На город опустился туман, разъедающий жалкий снег и мои жалкие мозги. Он обволакивал меня, погружая в себя, делая мое тело жидкой субстанцией, ничего не значащей и незащищенной. Как у ребенка, двухлетнего ребенка, играющего с ножницами.
Вообще-то сама по себе история, увы, типична — сколько детей у нас погибает по недосмотру или от жестокого обращения…
От жестокого обращения!
А если…
Я остановилась так резко, что на меня налетел со всего размаху представительный дяденька в дорогом обмундировании. Внешне дяденька был джентльменом. Но выразился по моему адресу с употреблением ненормативной лексики.
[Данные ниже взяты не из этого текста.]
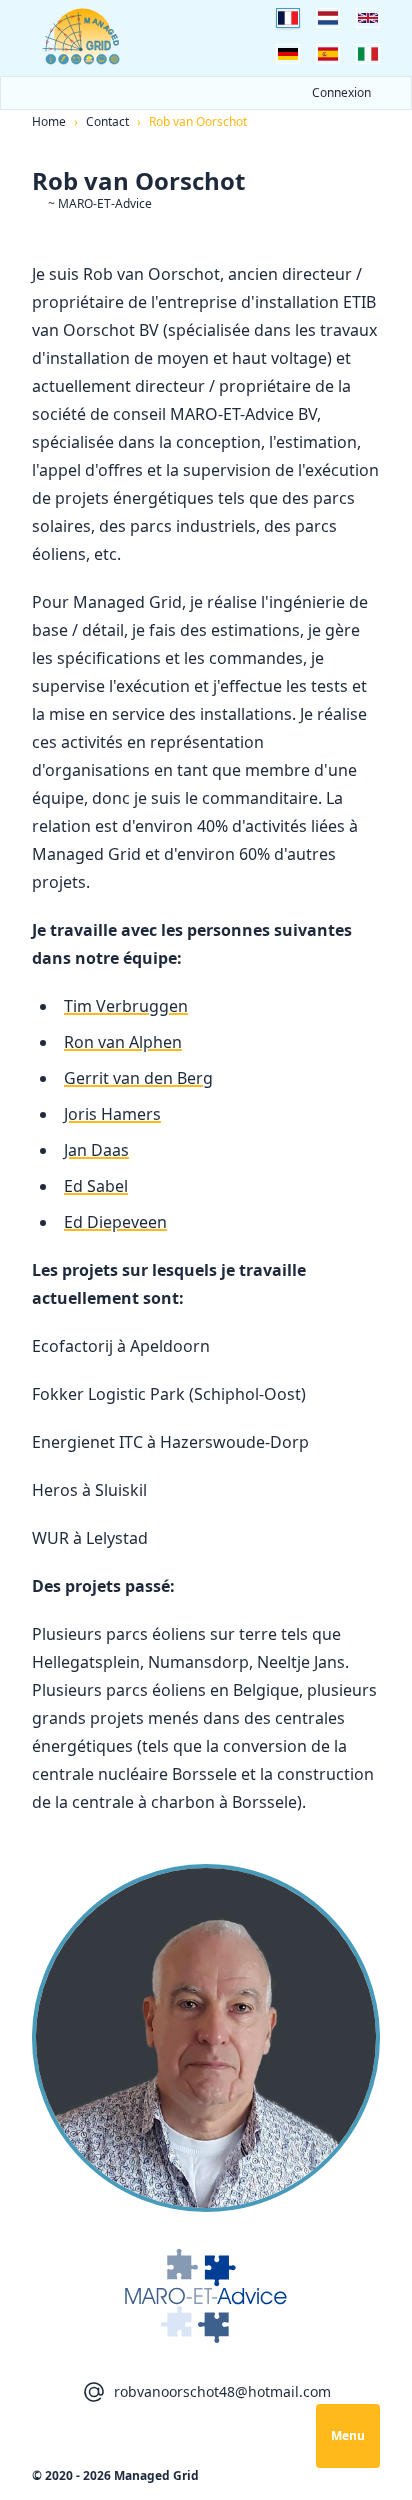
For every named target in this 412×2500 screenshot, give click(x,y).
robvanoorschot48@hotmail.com (222, 2391)
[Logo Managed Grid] (82, 36)
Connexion (341, 93)
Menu (348, 2435)
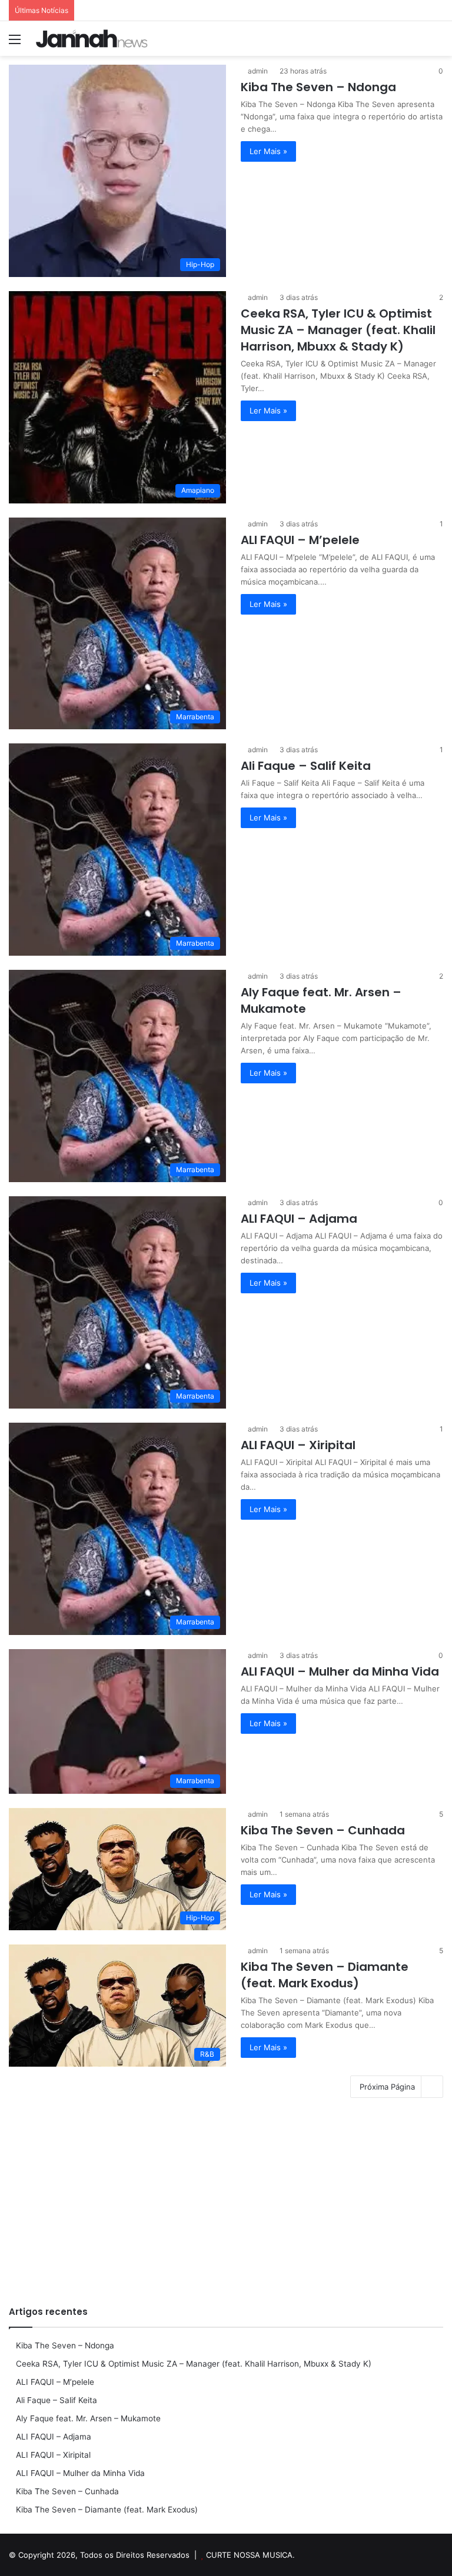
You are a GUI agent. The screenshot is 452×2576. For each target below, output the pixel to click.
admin (258, 70)
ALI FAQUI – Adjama (299, 1218)
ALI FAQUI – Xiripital (298, 1445)
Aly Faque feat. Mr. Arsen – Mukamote (88, 2418)
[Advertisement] (226, 2205)
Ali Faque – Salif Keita (306, 766)
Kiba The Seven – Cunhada (323, 1830)
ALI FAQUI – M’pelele (300, 540)
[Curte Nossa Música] (92, 38)
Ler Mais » (268, 151)
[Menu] (15, 43)
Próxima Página (387, 2086)
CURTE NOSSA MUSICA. (250, 2555)
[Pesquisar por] (437, 43)
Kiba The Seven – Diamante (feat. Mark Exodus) (324, 1974)
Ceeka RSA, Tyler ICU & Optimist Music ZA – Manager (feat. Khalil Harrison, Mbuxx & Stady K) (338, 330)
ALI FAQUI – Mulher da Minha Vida (340, 1671)
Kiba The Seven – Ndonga (318, 87)
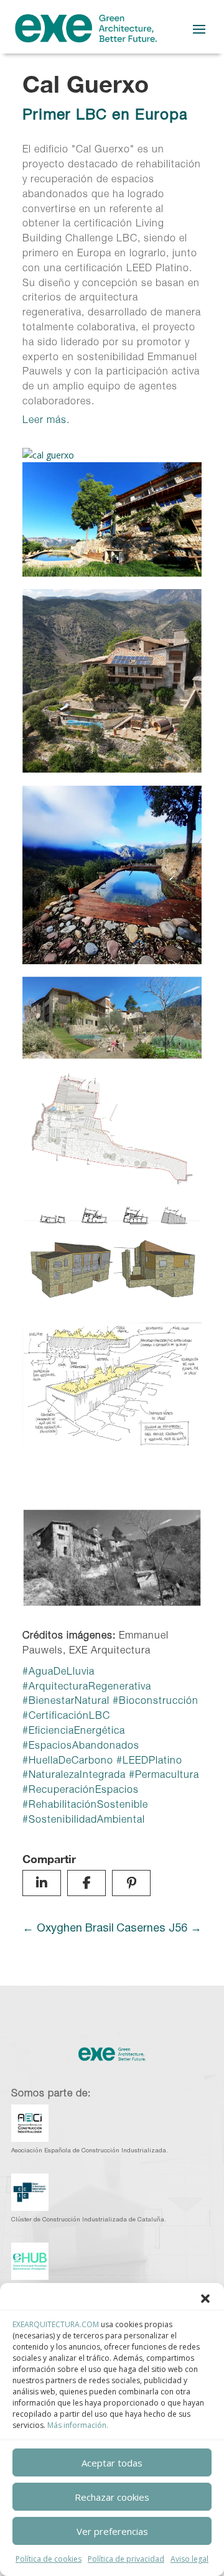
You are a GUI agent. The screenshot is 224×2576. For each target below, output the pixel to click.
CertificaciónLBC (69, 1717)
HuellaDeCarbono (71, 1762)
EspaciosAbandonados (84, 1747)
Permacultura (167, 1776)
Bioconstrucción (158, 1702)
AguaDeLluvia (62, 1673)
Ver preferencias (112, 2531)
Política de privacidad (126, 2559)
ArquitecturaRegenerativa (90, 1688)
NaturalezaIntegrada (77, 1776)
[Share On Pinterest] (131, 1883)
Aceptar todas (112, 2463)
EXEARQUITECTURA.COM (55, 2324)
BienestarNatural (69, 1702)
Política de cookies (49, 2559)
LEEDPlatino (152, 1762)
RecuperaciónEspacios (84, 1791)
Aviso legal (189, 2559)
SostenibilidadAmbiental (87, 1821)
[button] (205, 2298)
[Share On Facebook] (86, 1883)
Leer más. (46, 421)
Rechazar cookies (112, 2497)
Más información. (77, 2425)
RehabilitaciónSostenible (88, 1806)
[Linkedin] (41, 1883)
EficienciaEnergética (77, 1732)
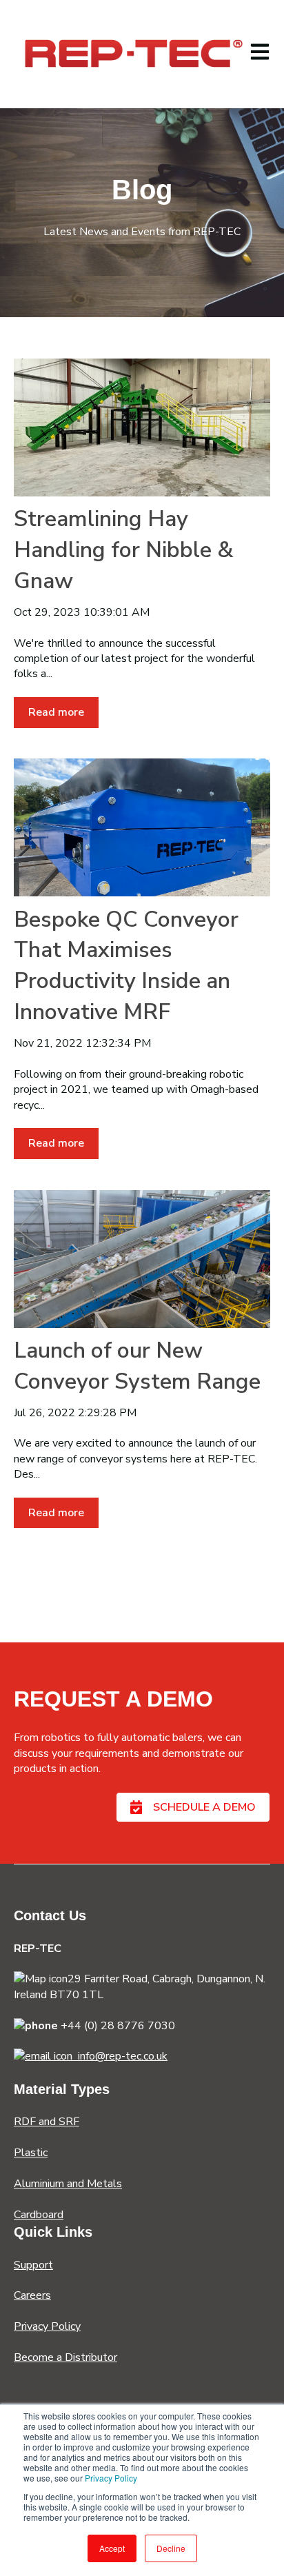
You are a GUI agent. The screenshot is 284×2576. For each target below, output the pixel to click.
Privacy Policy (111, 2478)
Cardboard (38, 2214)
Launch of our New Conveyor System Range (137, 1366)
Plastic (31, 2152)
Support (33, 2265)
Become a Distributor (65, 2357)
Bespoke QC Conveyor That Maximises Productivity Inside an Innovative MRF (126, 966)
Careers (32, 2295)
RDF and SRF (46, 2121)
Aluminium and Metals (68, 2183)
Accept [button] (112, 2548)
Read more (56, 712)
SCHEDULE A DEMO (204, 1807)
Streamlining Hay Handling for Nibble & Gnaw (124, 550)
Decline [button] (170, 2548)
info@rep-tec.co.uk (120, 2056)
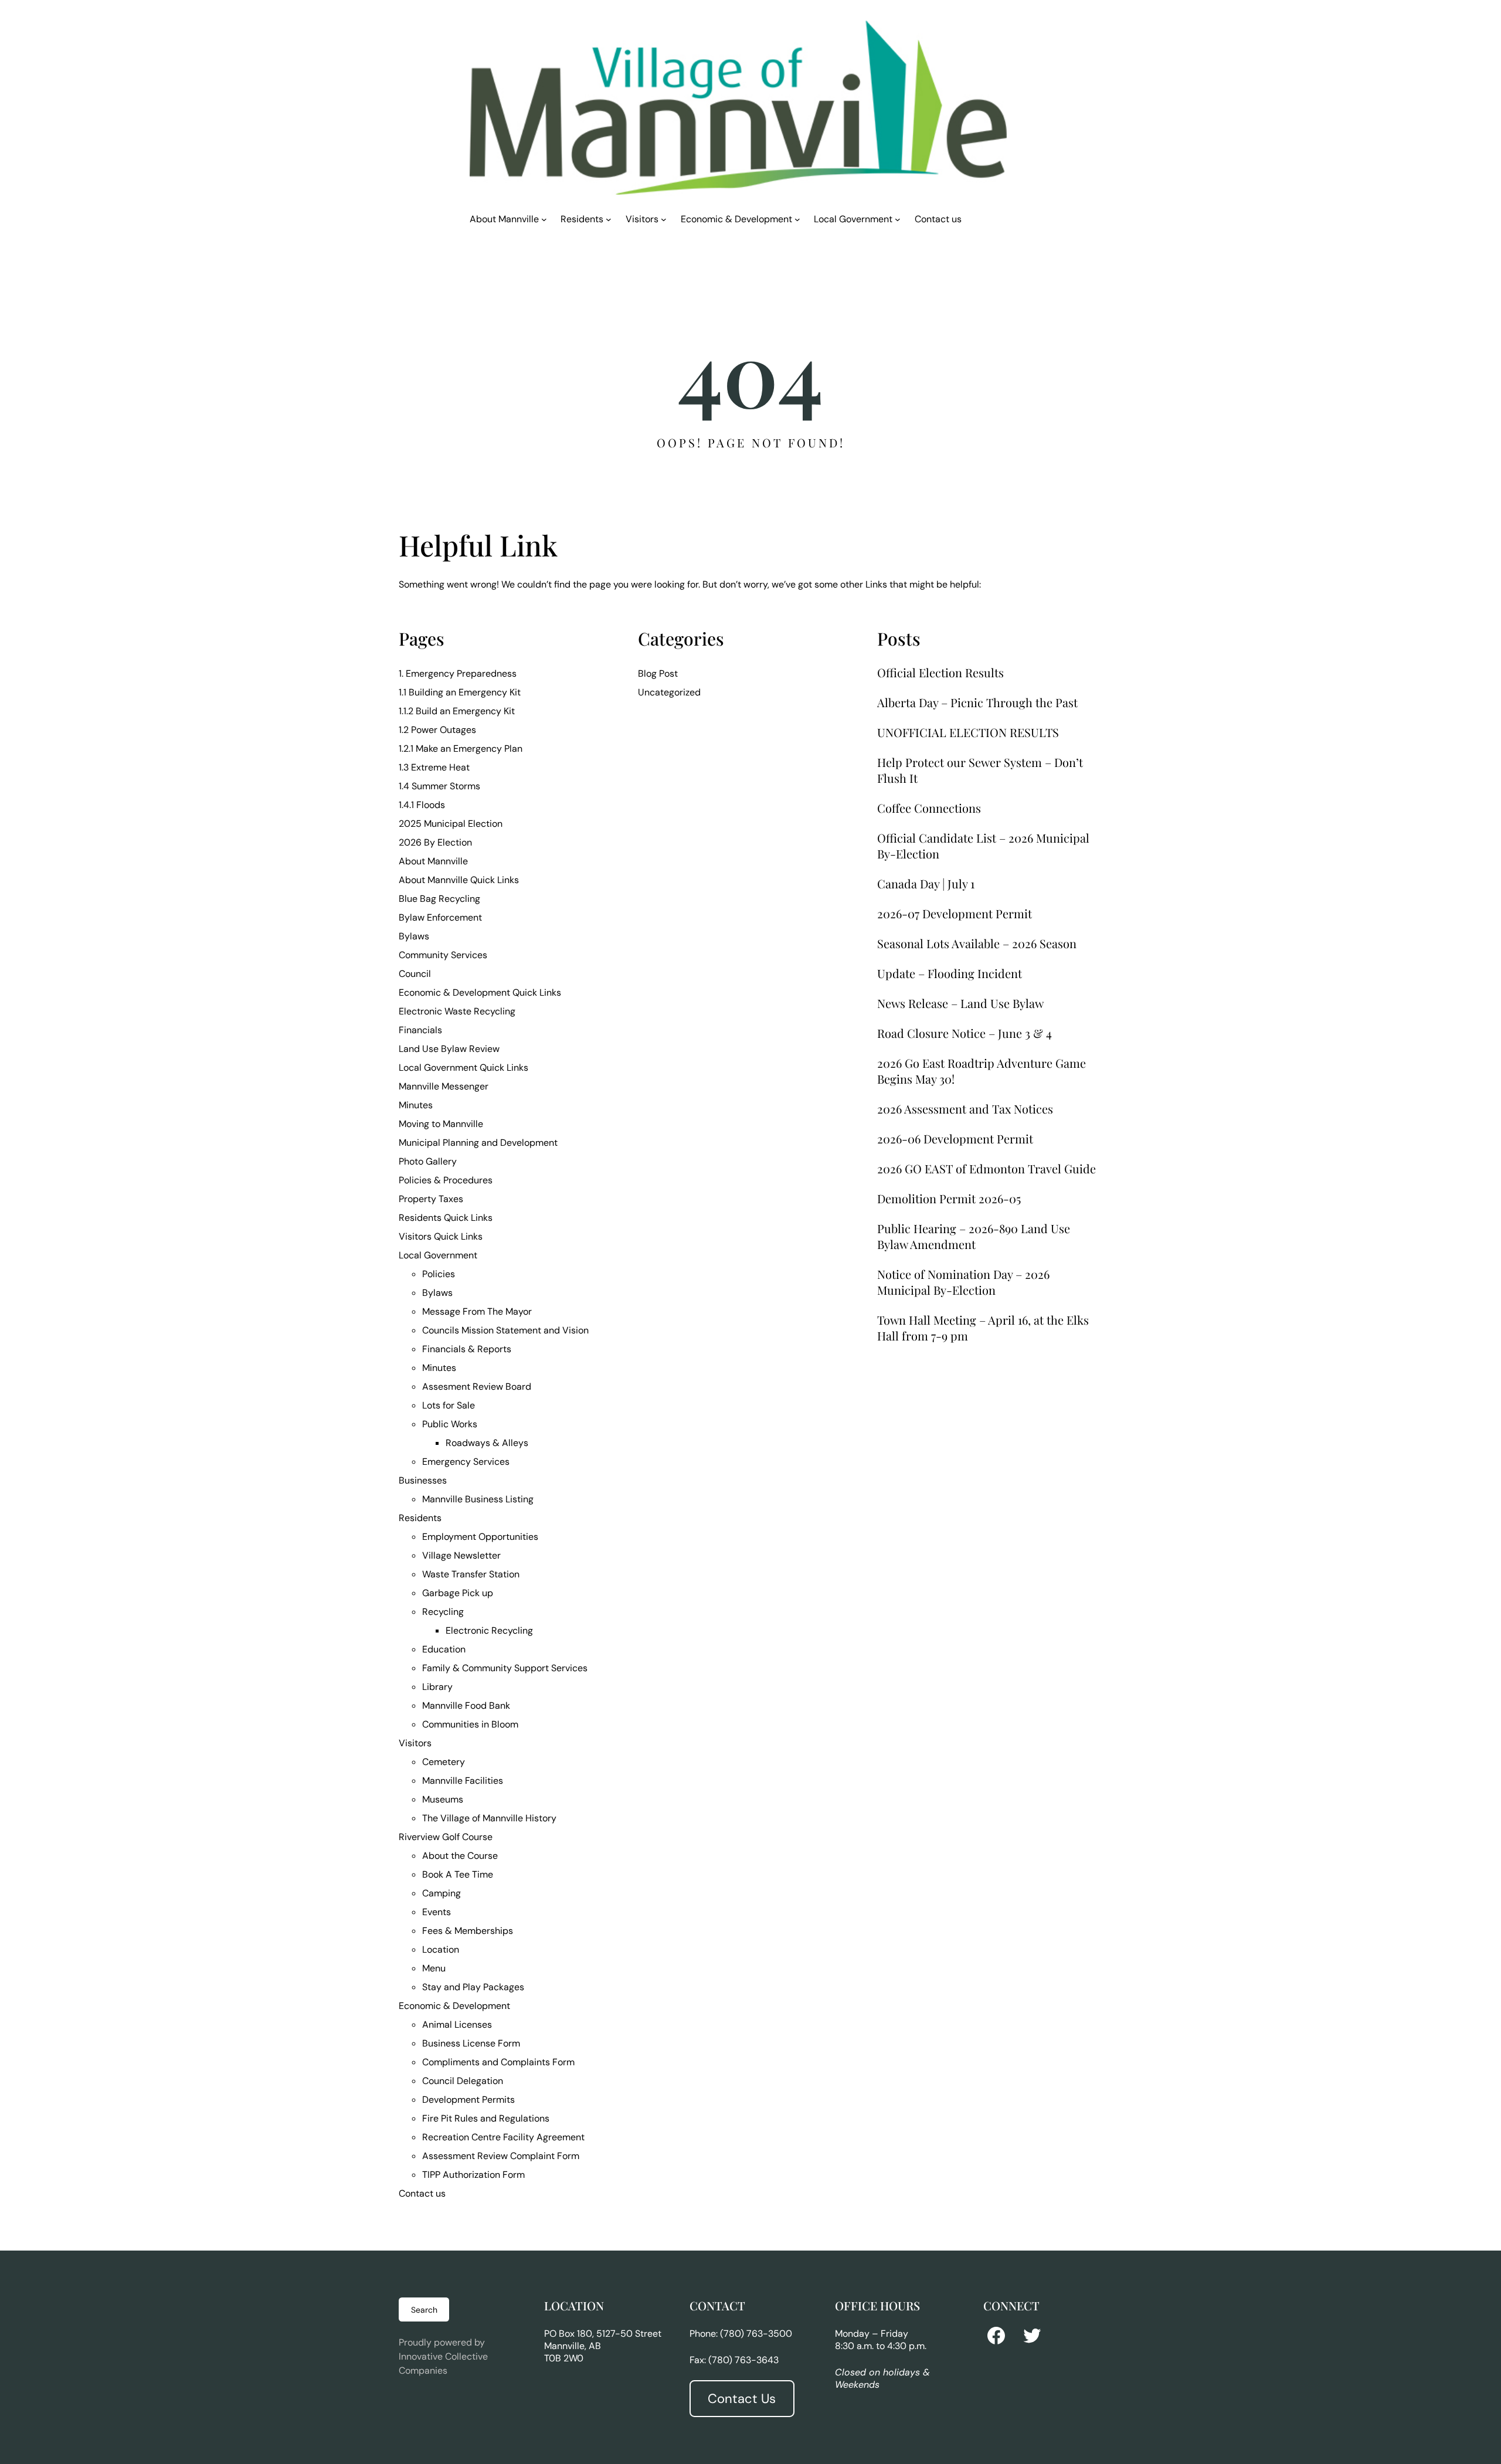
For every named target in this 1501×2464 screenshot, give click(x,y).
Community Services (443, 955)
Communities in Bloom (470, 1724)
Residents (420, 1518)
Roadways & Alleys (487, 1443)
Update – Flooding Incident (949, 973)
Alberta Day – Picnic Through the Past (977, 702)
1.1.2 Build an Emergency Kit (457, 711)
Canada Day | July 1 (925, 883)
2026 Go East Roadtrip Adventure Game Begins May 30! (981, 1071)
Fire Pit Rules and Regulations (485, 2118)
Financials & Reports (466, 1349)
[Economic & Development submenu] (797, 219)
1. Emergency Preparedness (458, 673)
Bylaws (414, 936)
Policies (438, 1274)
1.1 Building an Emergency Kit (460, 692)
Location (440, 1949)
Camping (441, 1893)
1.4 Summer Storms (439, 786)
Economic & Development (454, 2006)
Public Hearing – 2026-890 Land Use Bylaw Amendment (973, 1236)
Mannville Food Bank (466, 1705)
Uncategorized (669, 692)
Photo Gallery (428, 1161)
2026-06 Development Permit (955, 1138)
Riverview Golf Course (446, 1837)
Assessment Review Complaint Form (500, 2156)
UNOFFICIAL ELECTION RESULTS (968, 732)
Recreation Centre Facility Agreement (503, 2137)
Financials (420, 1030)
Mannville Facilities (462, 1780)
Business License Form (471, 2043)
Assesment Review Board (476, 1386)
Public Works (449, 1424)
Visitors (415, 1743)
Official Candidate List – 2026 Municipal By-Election (983, 845)
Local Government (438, 1255)
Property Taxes (431, 1199)
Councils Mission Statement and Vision (505, 1330)
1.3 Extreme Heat (434, 767)
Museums (442, 1799)
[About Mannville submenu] (544, 219)
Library (437, 1687)
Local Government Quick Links (463, 1067)
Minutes (416, 1105)
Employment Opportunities (480, 1536)
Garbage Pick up (457, 1593)
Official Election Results (940, 672)
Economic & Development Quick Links (480, 992)
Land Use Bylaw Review (449, 1049)
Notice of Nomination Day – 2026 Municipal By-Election (963, 1282)
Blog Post (658, 673)
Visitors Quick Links (441, 1236)
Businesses (423, 1480)
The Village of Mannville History (489, 1818)
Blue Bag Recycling (439, 898)
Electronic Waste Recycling (457, 1011)
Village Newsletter (461, 1555)
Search (424, 2310)
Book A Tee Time (457, 1874)
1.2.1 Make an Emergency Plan (460, 748)
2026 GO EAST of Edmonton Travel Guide (986, 1168)
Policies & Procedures (446, 1180)
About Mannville (433, 861)
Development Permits (468, 2099)
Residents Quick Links (446, 1217)
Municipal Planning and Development (478, 1142)
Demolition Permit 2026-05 (949, 1198)
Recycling (443, 1612)
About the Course (460, 1855)
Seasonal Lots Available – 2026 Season (976, 943)
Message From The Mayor (477, 1311)
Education (444, 1649)
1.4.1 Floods (422, 805)
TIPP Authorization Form (473, 2174)
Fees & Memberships (467, 1931)
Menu (434, 1968)
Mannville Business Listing (478, 1499)
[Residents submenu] (609, 219)
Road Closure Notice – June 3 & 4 (964, 1033)
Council (415, 974)
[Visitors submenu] (664, 219)
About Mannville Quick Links (459, 880)
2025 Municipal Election (450, 823)
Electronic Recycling (489, 1630)
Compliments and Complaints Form (498, 2062)
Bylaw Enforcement (440, 917)
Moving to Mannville (441, 1124)
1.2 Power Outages (437, 730)
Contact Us (742, 2398)
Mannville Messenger (443, 1086)
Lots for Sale (448, 1405)
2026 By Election (435, 842)
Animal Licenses (457, 2024)
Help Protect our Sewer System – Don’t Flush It (980, 770)
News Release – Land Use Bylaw (960, 1003)
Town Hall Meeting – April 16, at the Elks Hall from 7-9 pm (983, 1327)
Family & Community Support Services (505, 1668)
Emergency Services (466, 1461)
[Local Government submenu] (898, 219)
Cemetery (443, 1762)
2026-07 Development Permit (954, 913)
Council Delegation (462, 2081)
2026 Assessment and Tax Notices (965, 1108)
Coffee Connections (929, 808)
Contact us (422, 2193)
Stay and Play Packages (473, 1987)
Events (436, 1912)
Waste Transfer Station (470, 1574)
Впрочем, понять его было можно — нечего застывать посреди улицы, даже если тебя осеняют какие-то ужасные мысли.
А думала-то я вот о чем.
Каким образом получилось, что двухлетний ребенок играет с ножницами? Если еще можно предположить, что Катя, по малолетству своему, не усмотрела за малышом, то почему тогда Вика, которая была уже в совершенно сознательном возрасте, этот факт оставила без внимания? Ну предположим, что наша драгоценная Вика просто недосмотрела — хотя я бы, честно говоря, с ума сошла, случись что по моей вине!
То есть наверняка Вика должна была отвечать за происшедшее.
И почему наша Катенька так и не удосужилась рассказать нам об этом? Или она вообще решила принципиально умалчивать о каких-то моментах?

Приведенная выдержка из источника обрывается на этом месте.